
  2. Two, four, six, eight, now it’s time to estimate.

    Estimation is one way to increase a child’s number sense. Before you put a stack of folded towels on a shelf or fill a bowl with peaches, ask your child to estimate how many will fit. Then count afterward to compare the actual number to the estimate. Helping your child learn to make appropriate predictions will help her see how numbers are used in everyday life. Learning to ask, “Is my answer reasonable?” will help her as she tackles math problems in the classroom.

  3. What does a hundred look like?

    Understanding the concept of 100 is difficult for young children, even if they can count that far. Suggest that your child start making collections of 100 things — rubber bands, watermelon seeds, pebbles or buttons. You can divide the objects in groups of 10 or 2 or 5 to see how these smaller groups add up to 100 in different ways. Glue the objects onto a piece of colored construction paper for a math collage. Seeing 100 will help her conceptualize it.

  4. Unlock the code.

    Help your child recognize numbers and think critically by appealing to his love of mystery. Write out all the letters in the alphabet on a sheet of paper, leaving room underneath each letter for a number. Under each letter, write the numbers from 1 to 26. In other words, a=1, b=2, etc. Practice writing coded messages using numbers rather than letters. You can use the code to leave simple messages from one another.
============================================================
List every object that the math activities text suggests a child collect 100 of. The material after this point is unrelated to the math activities text.
============================================================
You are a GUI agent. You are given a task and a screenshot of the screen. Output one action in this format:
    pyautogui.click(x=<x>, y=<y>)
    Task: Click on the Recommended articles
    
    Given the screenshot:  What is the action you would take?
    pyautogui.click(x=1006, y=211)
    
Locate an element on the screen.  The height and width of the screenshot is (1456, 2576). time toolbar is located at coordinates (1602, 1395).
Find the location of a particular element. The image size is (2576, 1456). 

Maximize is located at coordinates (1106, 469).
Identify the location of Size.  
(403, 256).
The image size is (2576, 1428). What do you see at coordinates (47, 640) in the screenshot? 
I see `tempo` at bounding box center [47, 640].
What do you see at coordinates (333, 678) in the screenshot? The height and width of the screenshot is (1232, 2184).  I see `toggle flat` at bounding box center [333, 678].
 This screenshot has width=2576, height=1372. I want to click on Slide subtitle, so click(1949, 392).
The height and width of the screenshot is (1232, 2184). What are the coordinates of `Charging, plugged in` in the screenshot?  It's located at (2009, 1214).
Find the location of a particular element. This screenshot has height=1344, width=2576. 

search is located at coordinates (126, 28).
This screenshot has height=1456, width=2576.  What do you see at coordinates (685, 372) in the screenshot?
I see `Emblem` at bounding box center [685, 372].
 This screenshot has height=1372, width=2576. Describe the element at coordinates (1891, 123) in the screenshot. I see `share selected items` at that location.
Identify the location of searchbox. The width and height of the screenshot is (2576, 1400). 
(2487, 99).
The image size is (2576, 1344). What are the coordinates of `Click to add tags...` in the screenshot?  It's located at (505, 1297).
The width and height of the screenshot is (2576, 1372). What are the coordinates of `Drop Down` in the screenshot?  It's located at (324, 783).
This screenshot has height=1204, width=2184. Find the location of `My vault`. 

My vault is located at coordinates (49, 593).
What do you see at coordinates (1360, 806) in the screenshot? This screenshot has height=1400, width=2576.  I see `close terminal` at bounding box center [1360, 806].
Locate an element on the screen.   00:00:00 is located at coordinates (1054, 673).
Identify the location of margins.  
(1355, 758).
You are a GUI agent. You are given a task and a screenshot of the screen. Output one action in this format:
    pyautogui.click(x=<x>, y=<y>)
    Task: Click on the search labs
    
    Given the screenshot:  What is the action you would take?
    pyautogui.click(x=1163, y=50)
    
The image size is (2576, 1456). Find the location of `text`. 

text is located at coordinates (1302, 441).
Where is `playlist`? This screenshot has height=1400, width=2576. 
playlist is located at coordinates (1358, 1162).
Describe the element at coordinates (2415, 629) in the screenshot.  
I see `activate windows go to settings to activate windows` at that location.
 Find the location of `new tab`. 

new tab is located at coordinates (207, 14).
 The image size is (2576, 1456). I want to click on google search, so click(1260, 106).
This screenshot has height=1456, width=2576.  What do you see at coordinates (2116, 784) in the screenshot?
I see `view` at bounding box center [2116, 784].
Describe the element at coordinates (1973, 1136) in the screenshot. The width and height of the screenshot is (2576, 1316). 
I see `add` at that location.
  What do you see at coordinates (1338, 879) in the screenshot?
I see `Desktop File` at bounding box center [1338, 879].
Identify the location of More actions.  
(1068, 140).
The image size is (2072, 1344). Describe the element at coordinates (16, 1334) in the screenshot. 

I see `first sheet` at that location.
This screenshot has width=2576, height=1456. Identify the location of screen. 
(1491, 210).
============================================================
REPLY TO THE EXERCISE: Rubber bands, watermelon seeds, pebbles, buttons